Retype every entry word for word. Omit the pictures.

==*==

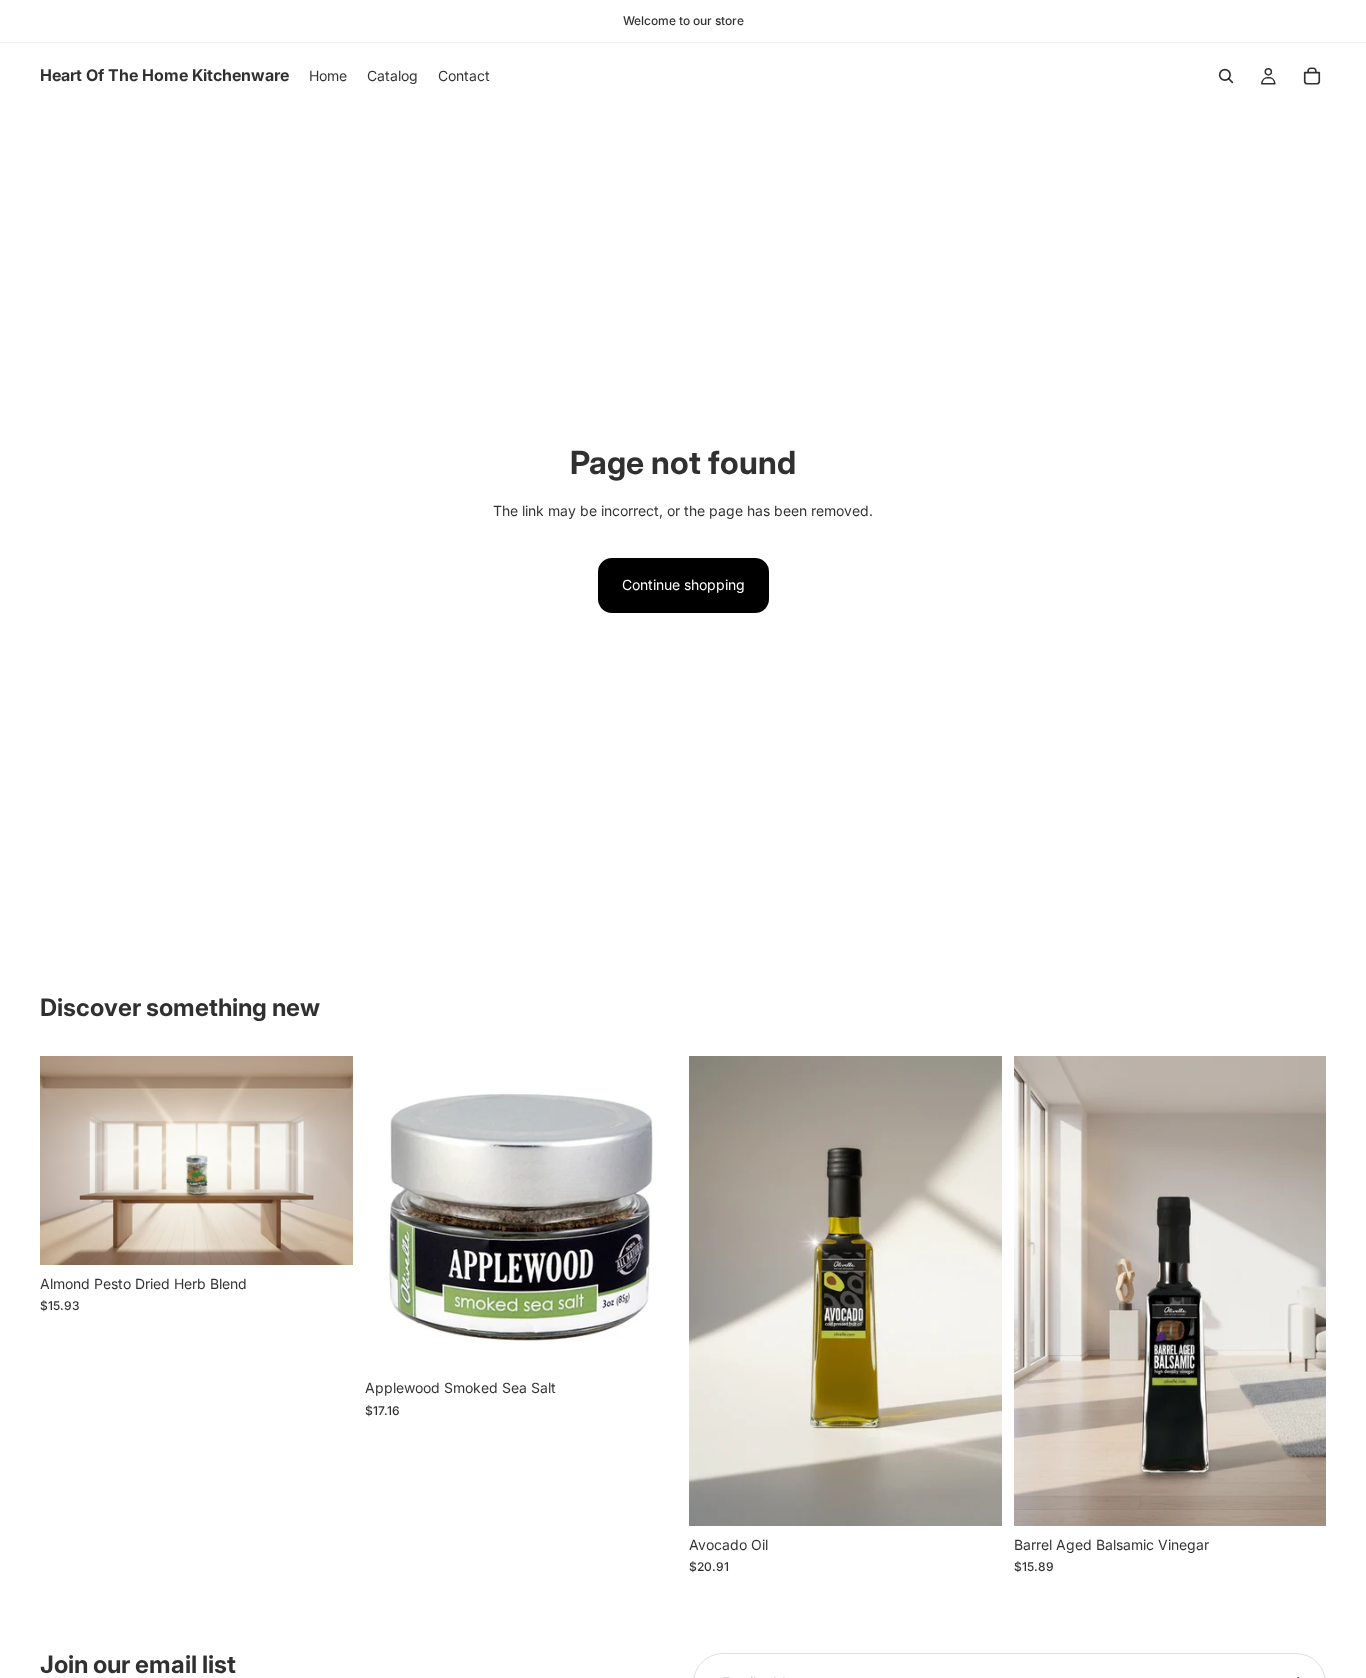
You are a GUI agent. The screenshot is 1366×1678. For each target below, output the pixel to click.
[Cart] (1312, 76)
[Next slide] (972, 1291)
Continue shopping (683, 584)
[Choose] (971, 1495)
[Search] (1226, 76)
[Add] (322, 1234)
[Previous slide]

==*==

- Worked solution -
You are a GUI agent. The screenshot is 1366×1678. For each target below, output the pixel to click.
[Cart] (1312, 76)
[Next slide] (972, 1291)
Continue shopping (683, 584)
[Choose] (971, 1495)
[Search] (1226, 76)
[Add] (322, 1234)
[Previous slide]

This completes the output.